Obama’s “private sector is fine” statement was also rooted in a desire to steer even more federal money to the public sector, a fact which a Saturday Wall Street Journal editorial found even more revealing than the statement which got so much attention (bolds are mine):
… This is all good campaign fun, but Mr. Obama’s presser was far more revealing for what it said about how he thinks an economy grows. His line about “the private economy doing fine” was followed immediately by a complaint that America’s real growth problem today is shrinking government.
… (President Obama said) “Where we’re seeing weaknesses in our economy have to do with state and local government—oftentimes, cuts initiated by governors or mayors who are not getting the kind of help that they have in the past from the federal government and who don’t have the same kind of flexibility as the federal government in dealing with fewer revenues coming in.”
“And so, if Republicans want to be helpful, if they really want to move forward and put people back to work, what they should be thinking about is, how do we help state and local governments and how do we help the construction industry.”
… The President’s response is to say as his first policy priority that the federal government should borrow or tax more so it can then finance more hiring by state and local governments. Spur the economy by growing the size of government.
… But the lesson of the stimulus—which spent hundreds of billions of dollars in aid to the states—is that this boost is temporary and fades when the spending ends.
Mr. Obama also misdiagnoses state and local government layoffs. They aren’t the result of falling state and local revenues, which have increased by 6% over the last two years, according to the Census Bureau. The problem is that the cost of worker benefits is growing faster than revenues. Governments are having to lay off workers to pay for their rising pension and health bills.
That’s especially true in states that haven’t followed the example of Wisconsin’s Scott Walker and altered their benefits or reformed collective bargaining. Think California and Illinois. Mr. Obama is asking Congress to tax Americans from every state more, and borrow more from China, to send money to states that have been the most spendthrift.
Let’s look at changes in public-sector employment in Wisconsin as reported by the Bureau of Labor Statistics from December 2010 through April 2012:
- State government employment has gone from 98,500 to 100,600 (seasonally adjusted).
- Local government employment has gone from 289,100 to 278,600 (seasonally adjusted). But since December 2011, employment has only dropped by 1,300.
- Local government education employment has gone from 164,800 to 158,900 (not seasonally adjusted). But since December 2011, employment has risen by 500.
Many of the job losses which occurred during 2011 before mostly stabilizing in 2012 can be traced to either the end of one-time federal stimulus funding (which should not have been treated as something to repeatedly expect) and to public-sector unions negotiating deals to preserve their outsized pension benefits ahead of when Republican Governor Scott Walker’s Act 10 reforms went into effect.

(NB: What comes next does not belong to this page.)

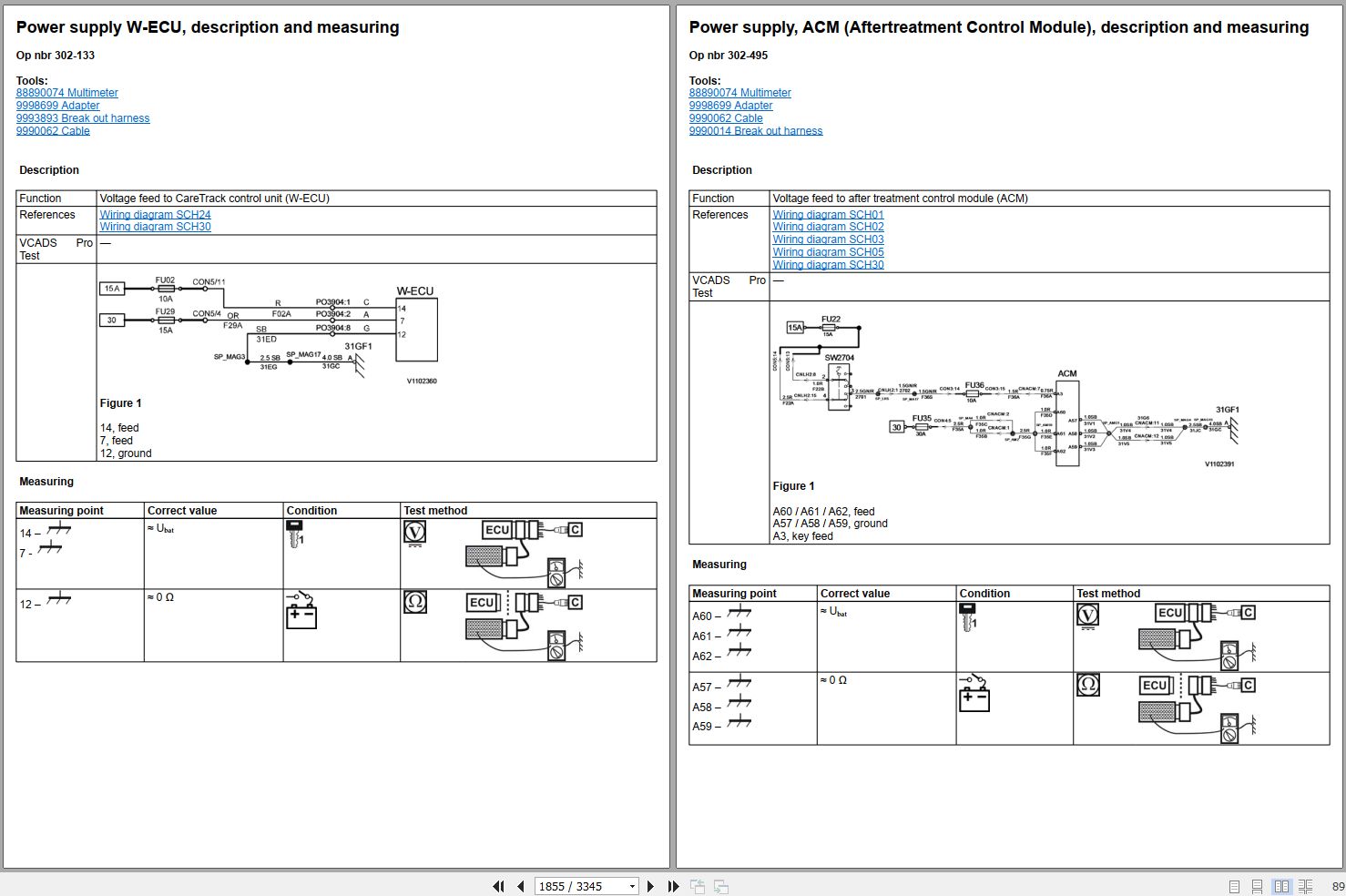1346x896 pixels.
Task: Go to the next page
Action: (650, 886)
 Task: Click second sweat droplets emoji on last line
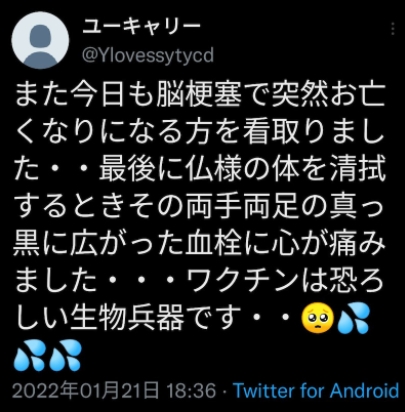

For example, the teachers union in Milwaukee, where Walker’s challenger Tom Barrett is mayor, was willing to accept 250 more layoffs than would otherwise have been necessary had they been willing to give on pensions. Hundreds of other laid-off teachers weren’t recalled because of “federal money that’s no longer available.”
What Wisconsin’s experience really shows that if the Obama administration’s goal were really to sustainably preserve his beloved government sector, he would be behind what Walker has done.
Back to Reid’s October statement — it demonstrates two important points.
First, in combination with what Obama said on Friday, the idea that the “private sector is fine” is clearly a fundamental leftist and Democratic Party perception — quite erroneous, as I demonstrated in October while making points that are mostly still quite valid today (i.e., that the private sector is nowhere near recovering the jobs lost in the recession and it policy-fumbling aftermath, a disproportionate percentage of the private sector’s job growth has been in part-timers and temps, and that non-postal federal government employment has grown while states and localities have suffered).
Second, the establishment press did not do Democrats any favors by engaging in damage control on Harry Reid. If they had given Reid’s out of touch comment the attention it deserved, perhaps Obama would have known better than to step into the same hole again — this time to the point of making a statement which should haunt him for the rest of his reelection campaign — if Mitt Romney and Republicans don’t let people forget it.
Cross-posted at BizzyBlog.com.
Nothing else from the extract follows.